This week I went to the airstrip to pick up one of our missionaries. I sat in a hot car on a dirt runway for two hours waiting. Our typical bush “airport” consists of one small building, smaller than any of your houses, and they might contain a desk or two and a couple of plastic chairs. There are no computers or telephones, no xray machines, no baggage scales as we know them with digital readouts. Our scales are these round things with a hook at one end to hang sacks of grain from to measure the kilogram weight. This is what we use to weigh bags, and sometimes ourselves (haha) as we hang from them (haha).
There are no soda machines or water fountains or even restrooms. There might be a latrine with a hole in the ground and no toilet paper of course. So, if a plane is late we don’t know it until we are there waiting and we see that, hmmmm, the plane must be delayed. And we wait…….. When we see the plane in the sky in the far distance, if possible we drive down the airstrip to chase the goats and donkeys away so they don’t get hit, and sometimes the people. This was standard practice in Akuem. Here in Yei the airstrip is finally fenced in at least. Morale of my story? Don’t complain about your modern airports with all their restaurants and nice stores and newsstands and drinking water and need I go on J?
Here in Sudan almost everything we do is an effort. If we want beans for dinner, and we do every single night (mmmmm), we have to sift through an industrial sized cauldron of beans to weed out the bad ones. If we want peanuts or peanut paste for our wonderful sauce, we sit around in big groups and shell peanuts all afternoon. Then we have this large flat stone that we put a handful of nuts on at a time and we use a smaller stone to rub them (grind) into a paste. Hours and hours of work for one meal using peanut paste.
If we want to use sesame seeds in our sauces, and we do a lot, then we pick these large plants that have small heads of these seeds. We put them out to dry. Then we pile them into a pile and get on our knees and beat this pile with bamboo poles until all these tiny seeds fall to the dirt. Then we gather these tiny seeds and start sifting them three times through and through. Then we grind them with the stones.
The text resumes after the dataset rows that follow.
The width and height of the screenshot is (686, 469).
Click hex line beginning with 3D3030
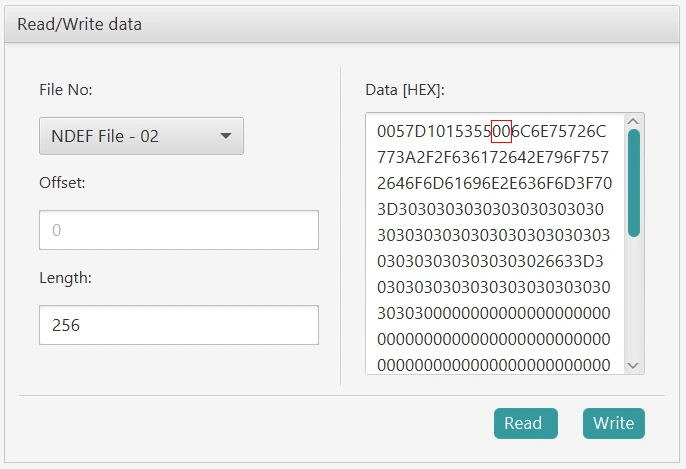[490, 209]

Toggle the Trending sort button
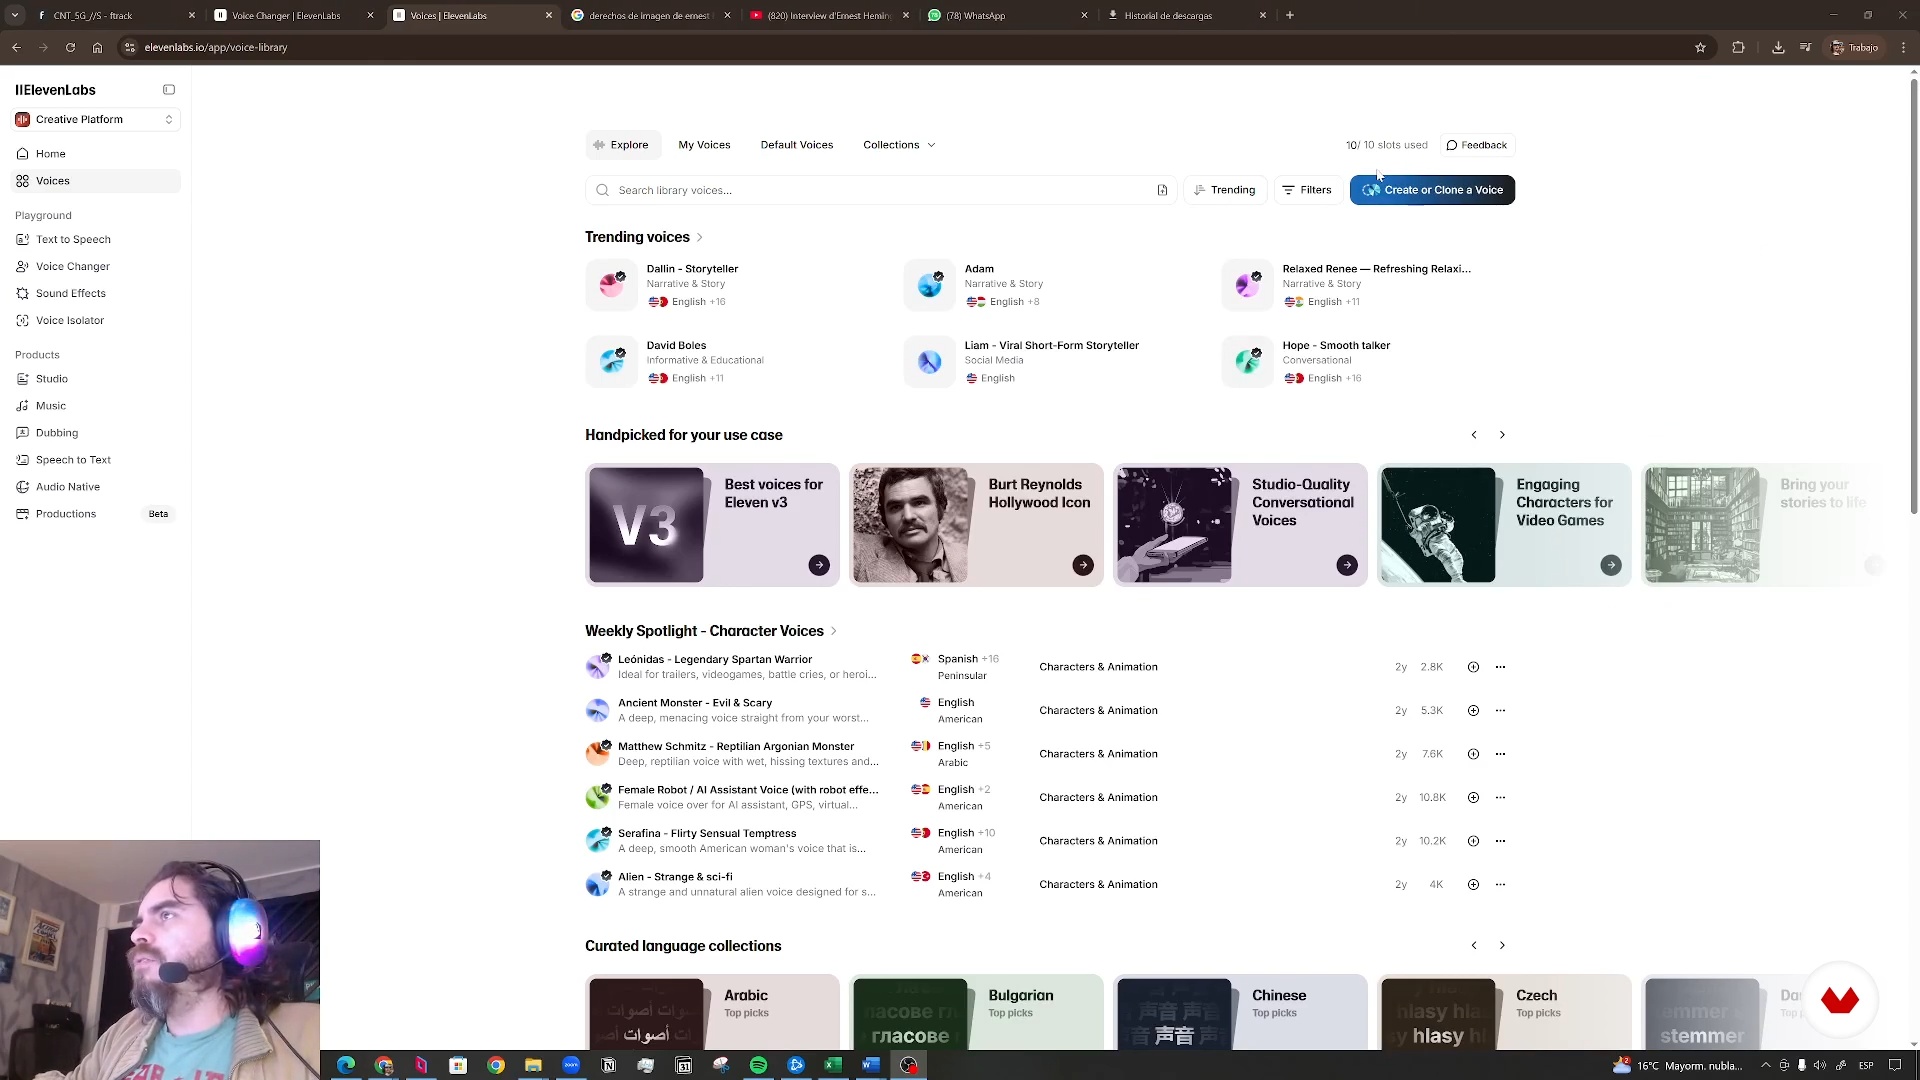tap(1225, 190)
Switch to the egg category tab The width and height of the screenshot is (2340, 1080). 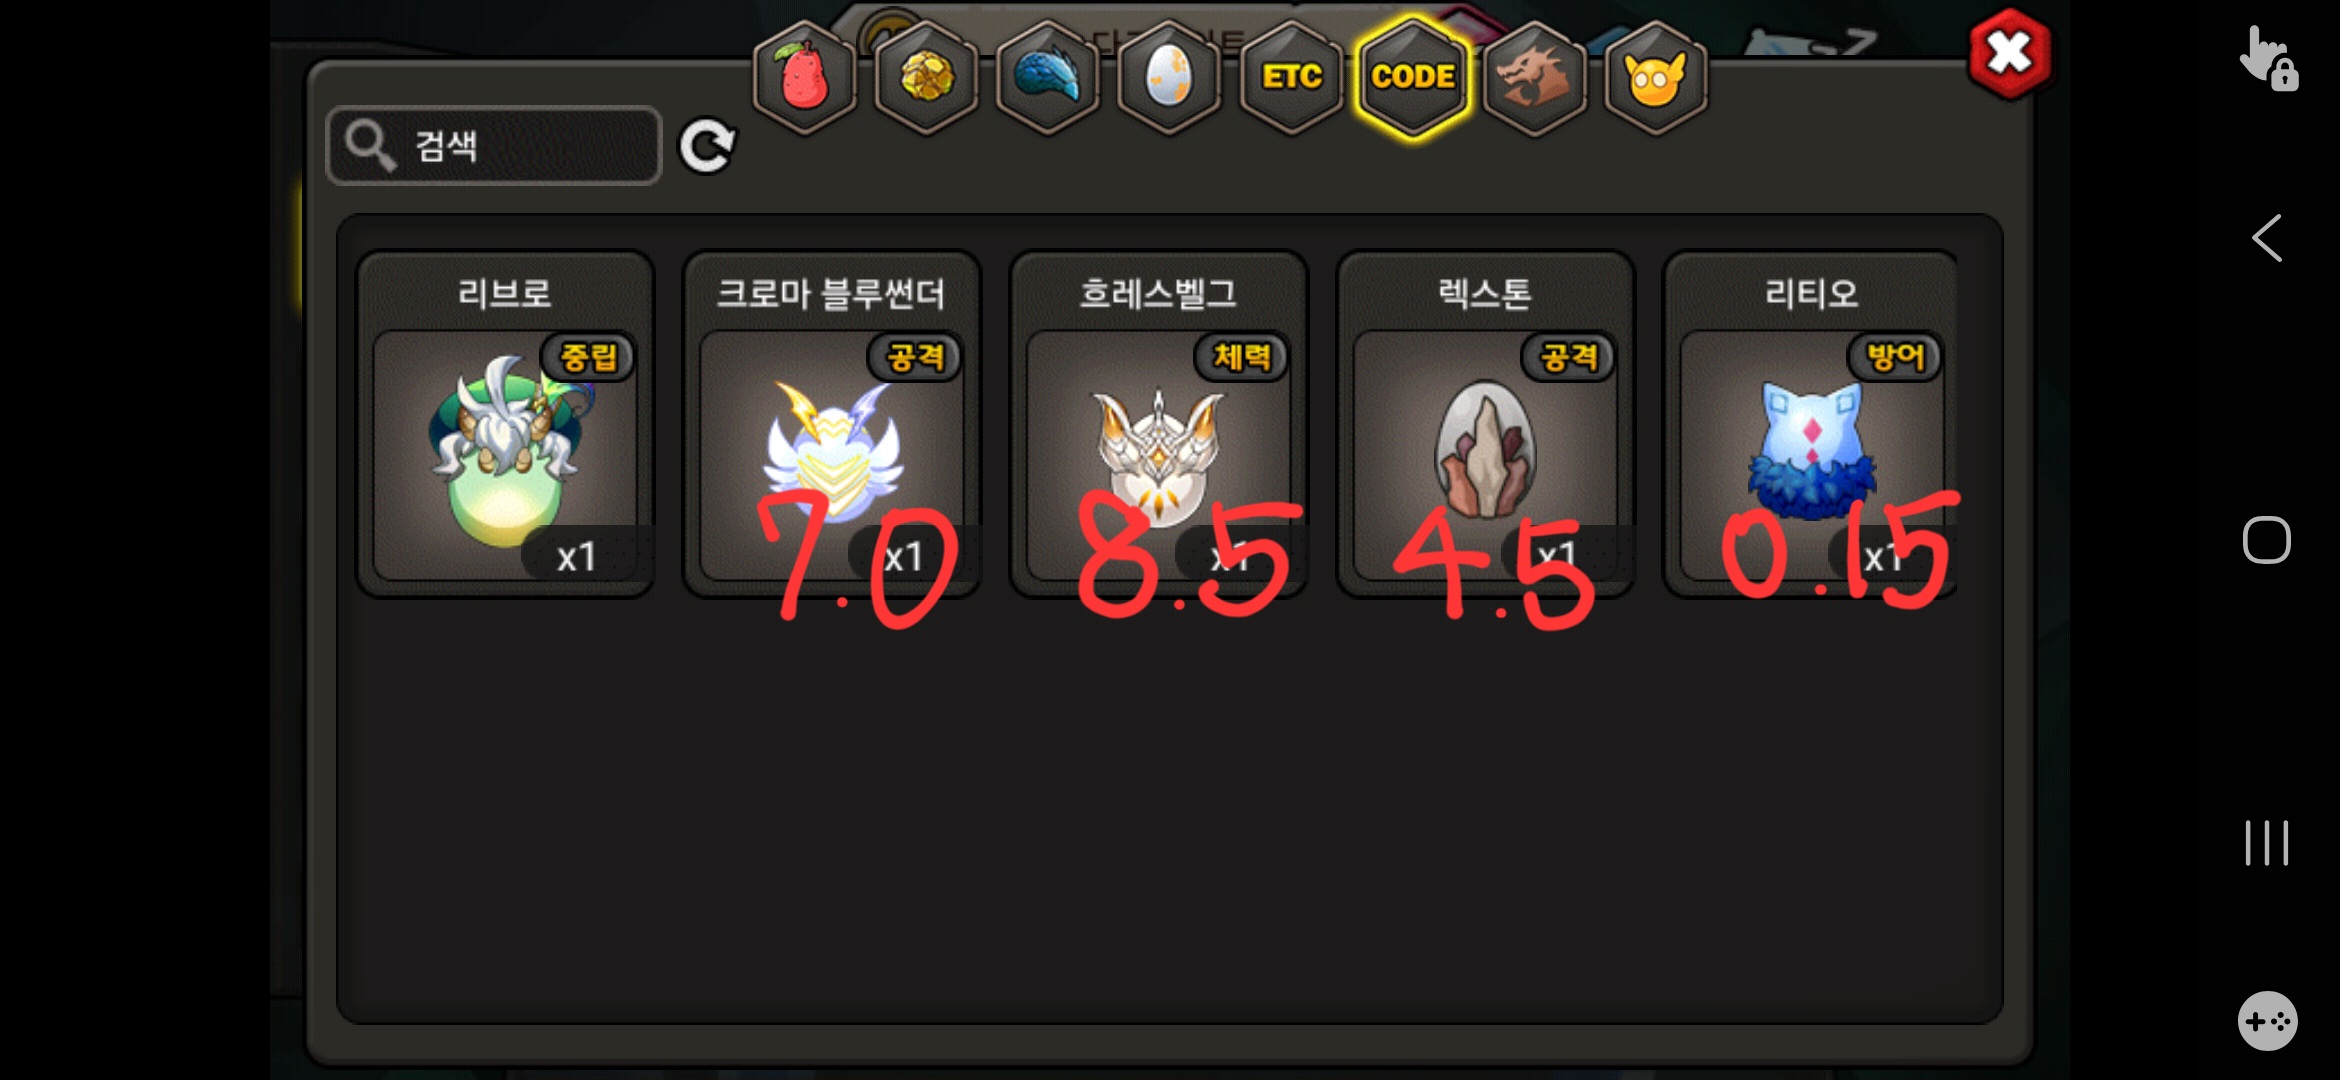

If we want coffee, we buy raw coffee beans in the market and we roast them in a saucepan by constantly stirring them until they are a rich dark brown. We then take them to the stones and grind them into a fine powder. Nothing is easy here. There are no refrigerators or microwaves or even electric stoves and ovens. There is no sink. All of these chores require water for cleaning and such and so along with the work we have to pump and haul water for cleaning.
The best thing though about all this work is the relationship we have with each other. No one does these things alone. Every time we have to go to the field and harvest things, many of us go, even the children. We sit and pick and peal and shell and talk and laugh. When we are grinding or roasting, we are sitting around the fire or the stones together. I love these times with my family here in South Sudan. Tomorrow I am going to town to purchase all the material for my roofing projects.
Many tree poles are needed, over fifty. Many bundles of grass, taller than a person and as big around, are needed, over seventy bundles. All of this along with nails and ropes and tools will be carried down small bush trails by as many of us as I can get in order to reach the small huts that we are going to remodel the roofs on. Without each other, this work could not be done.
God created us for relationship and to help one another. The modern world has changed the face of society in more ways than one. Community is hard to find. I love the simple ways of these people and I learn so much about the Kingdom here in this primitive land. I pray that you too can see through heaven’s eyes and experience the simple things in your world. Jesus used the simple things to teach us and it is through these that I love to learn about His ways. Be blessed in all that He shows you this coming week.